Saved data entries:

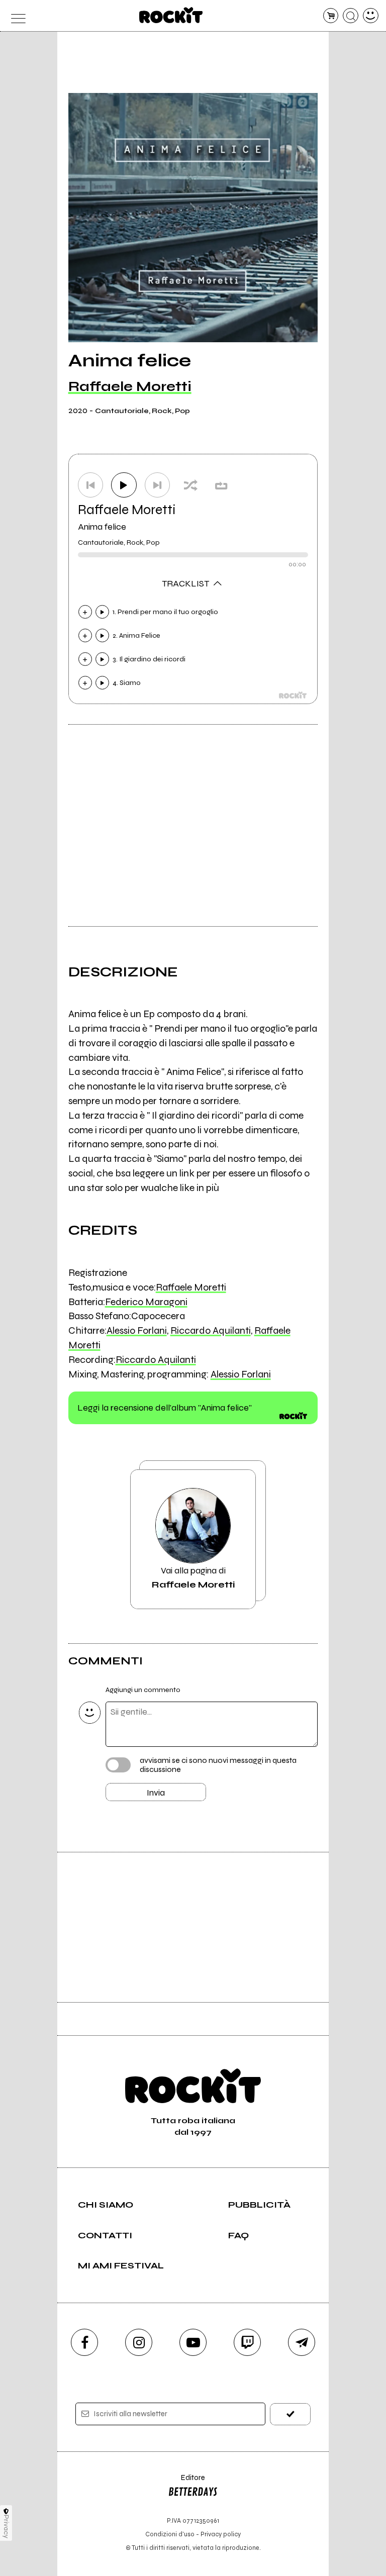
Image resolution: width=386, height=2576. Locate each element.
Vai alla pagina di (193, 1577)
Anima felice (102, 526)
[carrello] (331, 16)
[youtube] (193, 2342)
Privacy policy (221, 2534)
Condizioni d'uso (170, 2534)
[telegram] (301, 2342)
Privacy (6, 2526)
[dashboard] (370, 16)
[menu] (15, 16)
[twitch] (247, 2342)
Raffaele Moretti (129, 386)
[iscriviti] (290, 2414)
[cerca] (350, 16)
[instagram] (138, 2342)
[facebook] (84, 2342)
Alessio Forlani (137, 1330)
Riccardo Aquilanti (210, 1330)
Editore (186, 2482)
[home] (171, 15)
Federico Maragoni (146, 1302)
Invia (156, 1792)
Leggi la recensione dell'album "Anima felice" (164, 1407)
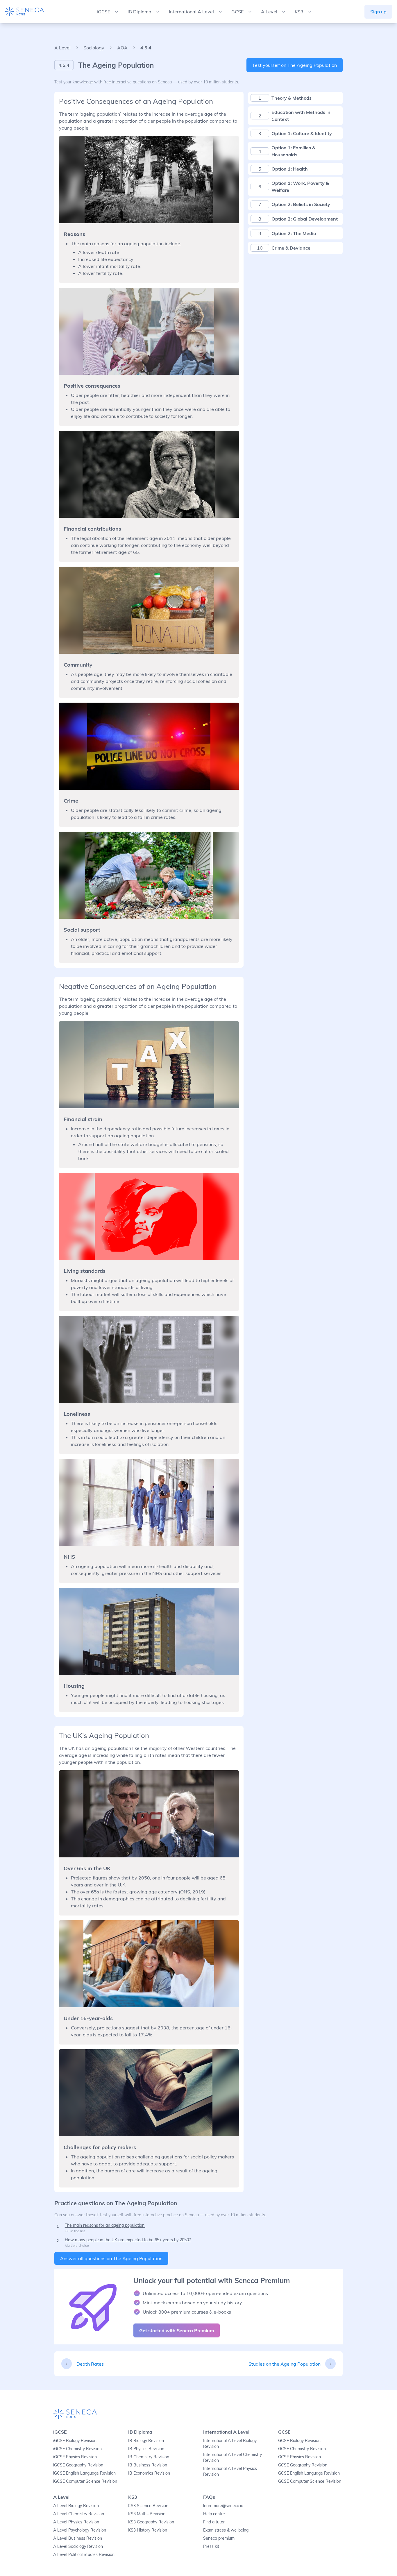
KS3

_What the exercise asks_.
Transcribe, exactly and without additions, the lines of the records above, beginning with the line that contains "Condizioni d'uso (170, 2534)" and ending with the line that contains "Invia (156, 1792)", both included.

_Output_.
Condizioni d'uso (170, 2534)
[telegram] (301, 2342)
Privacy (6, 2526)
[dashboard] (370, 16)
[menu] (15, 16)
[twitch] (247, 2342)
Raffaele Moretti (129, 386)
[iscriviti] (290, 2414)
[cerca] (350, 16)
[instagram] (138, 2342)
[facebook] (84, 2342)
Alessio Forlani (137, 1330)
Riccardo Aquilanti (210, 1330)
Editore (186, 2482)
[home] (171, 15)
Federico Maragoni (146, 1302)
Invia (156, 1792)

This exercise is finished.